Cell balancing has traditionally been accomplished with the use of resistive shunts to balance cell voltages evenly. This is accomplished by parasitically draining energy from the cells with the higher state of charge (SOC) to drop them to the level of the cells with a lower SOC. This is rather inefficient as energy in cells with higher a SOC is shunted as heat while energy is continued to be added to the bank as a whole to continue and charge the lower SOC cells. This is known as the dissipative method, and is current practice in the aerospace market as well as small terrestrial battery storage systems.
In one such dissipative balancer the electronics performs cell balancing on each of the cells by means of resistive bypass around the cell. When any cell voltage reaches a predetermined threshold a resistor is placed in parallel with the cell, bypassing about 100 mA. The bypassing terminates when the cell voltage drops below a second lower predetermined voltage. There are a non-trivial amount of components required to accomplish this balancing procedure. This impacts the system twofold, one, the total system reliability, and two, the reduced system efficiency by dissipating power while charging.
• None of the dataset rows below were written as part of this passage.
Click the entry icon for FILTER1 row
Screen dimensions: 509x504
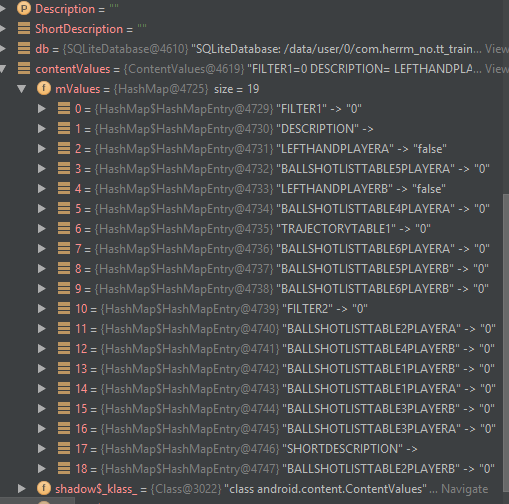[x=64, y=109]
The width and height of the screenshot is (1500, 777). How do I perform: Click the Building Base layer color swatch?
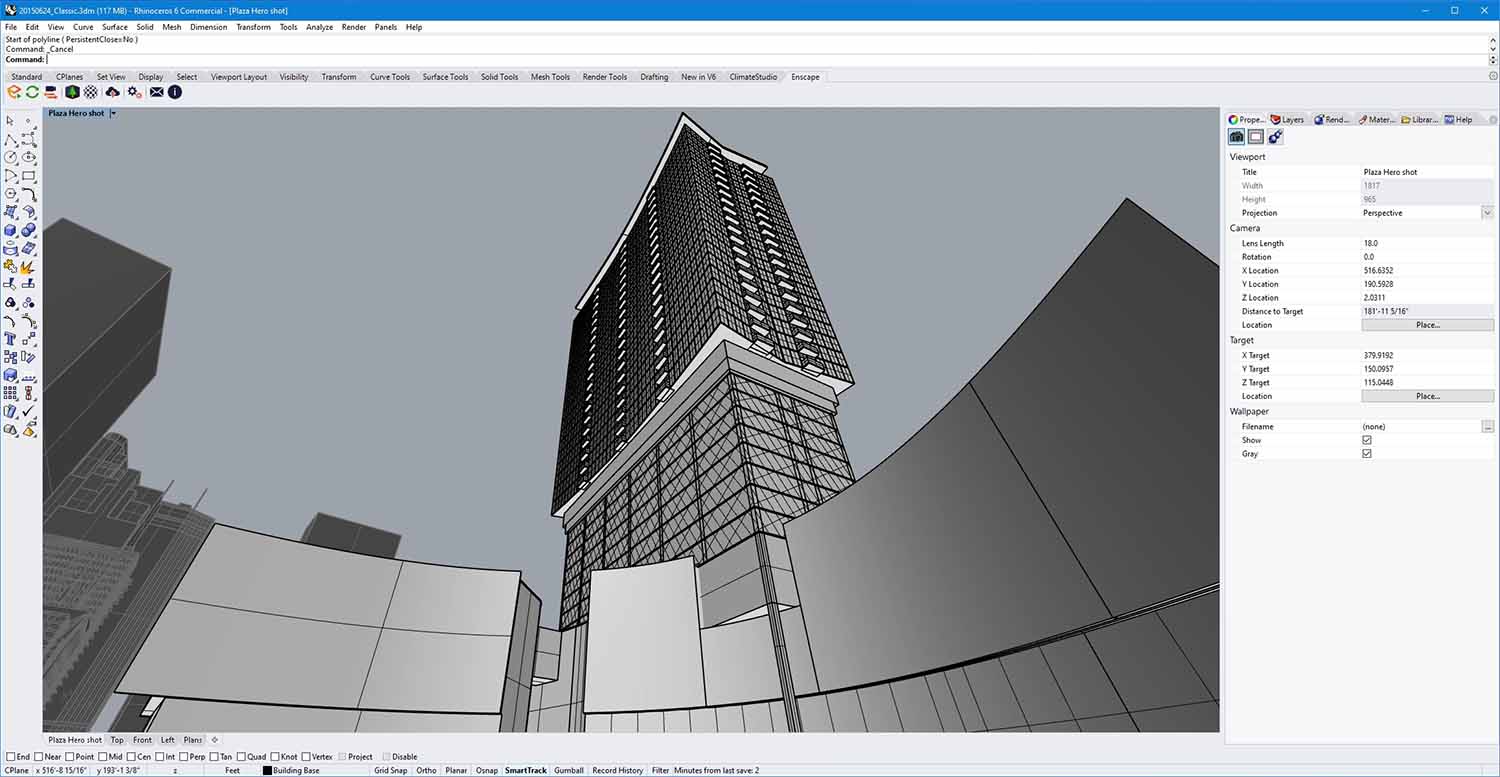coord(265,770)
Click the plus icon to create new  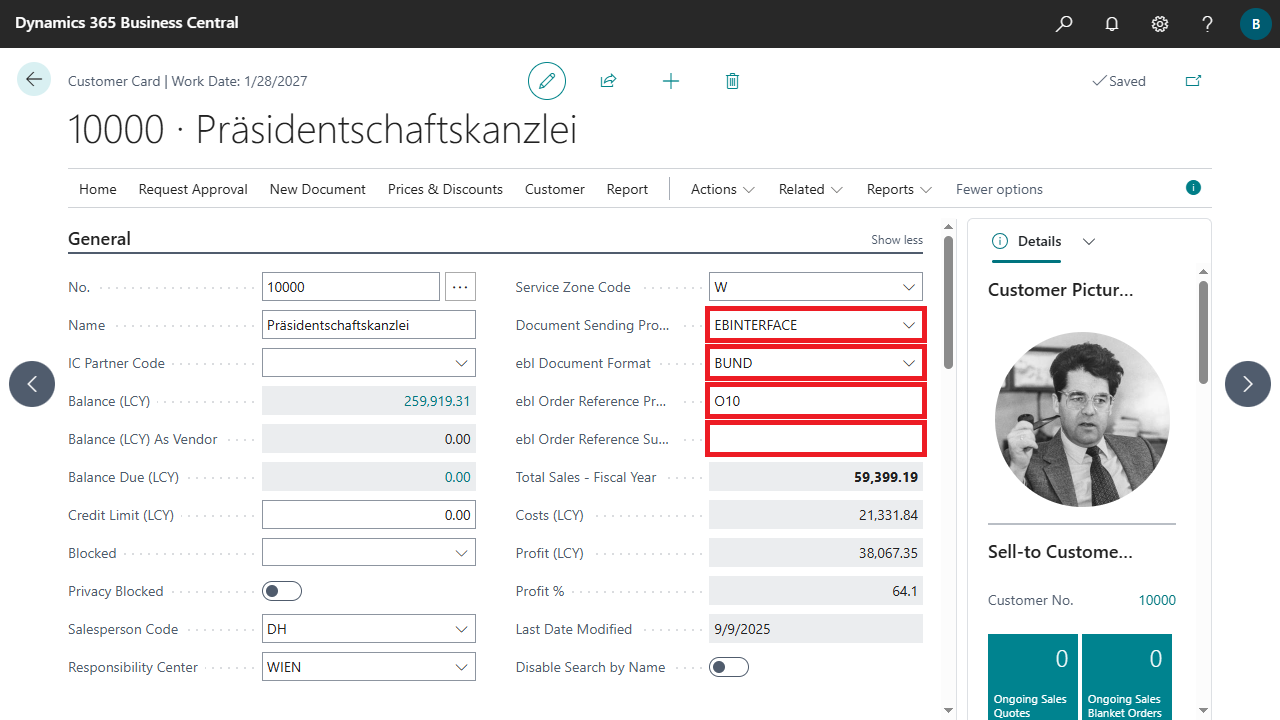pos(671,81)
In a situation with a severely unbalanced bank, charging must periodically cease to allow the stronger cells to drop to the level of the weakest before charging can resume. This represents lost time and energy to be stored. With high quality aerospace batteries the balancing disparities are normally tiny due to cell lot testing and manufacturing needing little to no active balancing. In the commercial world, battery banks are assembled from multiple lots and or venders; thus continuous balancing is necessary.
The commercial world has used two approaches to improve the efficiency of cell balancing. The first is transferring energy from the entire bank as a whole to the cells with lower SOC. This method requires individual switching converters or a ganged fly-back converter to transfer this energy. There is the disadvantage that a dissipative balancer is still needed to address an overcharged cell. The dissipative balancer can be replaced with additional unidirectional converters to remove excess charge and return it to the whole bank.
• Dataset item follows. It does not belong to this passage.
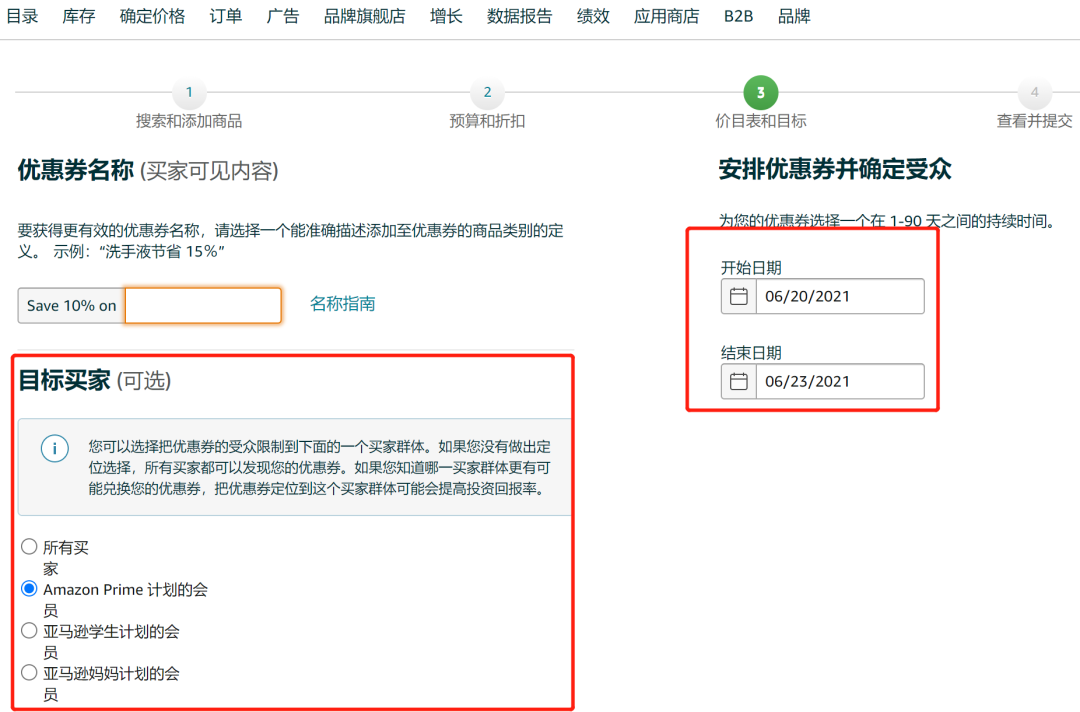Click step 1 circle 搜索和添加商品

[x=189, y=91]
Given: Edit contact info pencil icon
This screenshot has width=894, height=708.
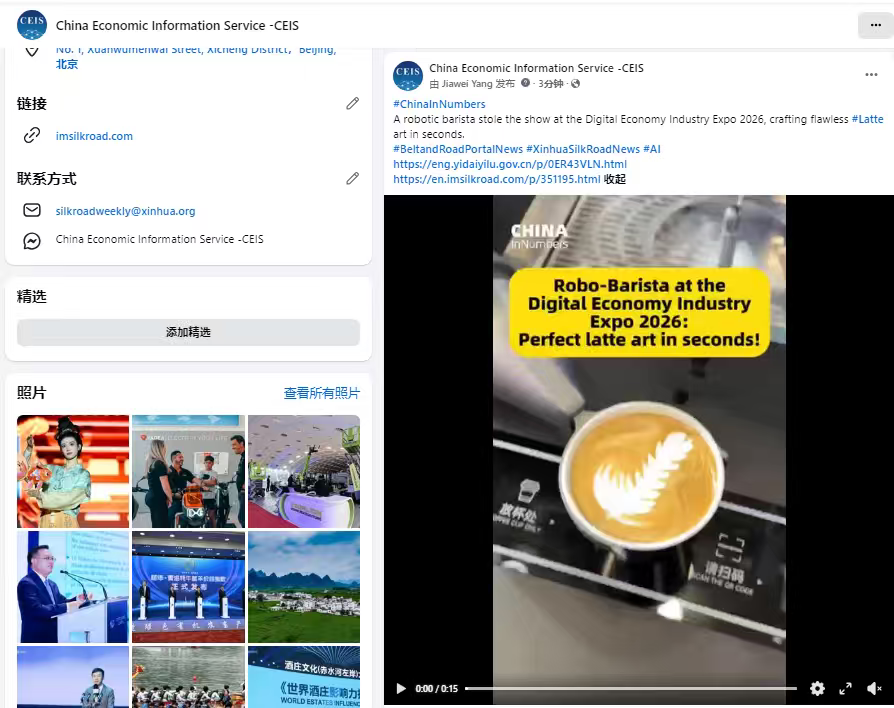Looking at the screenshot, I should [x=352, y=178].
The second more complex approach actively shuttles energy from the high SOC cells to the lower ones. This is usually accomplished by either transferring energy through the adjacent cells or through an auxiliary transfer bus. This requires some sort of digital control scheme to redistribute the energy when there are multiple steps to move the energy. The energy shuttling is in the form of switched capacitor or inductive charge storage.
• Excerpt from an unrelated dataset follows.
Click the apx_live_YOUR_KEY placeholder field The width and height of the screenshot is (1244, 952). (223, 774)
These methods require direct galvanic connection of the balancer to each cell in the battery bank. Part count and reduced system reliability become a factor with the more complex balancing methodologies. The active energy shuttling methods represent the most efficient manner for redistributing the energy already contained within the battery bank from the external charger. One producer of high reliability space oriented electronics has such a common share bus balancer but the device is heavy and power hungry.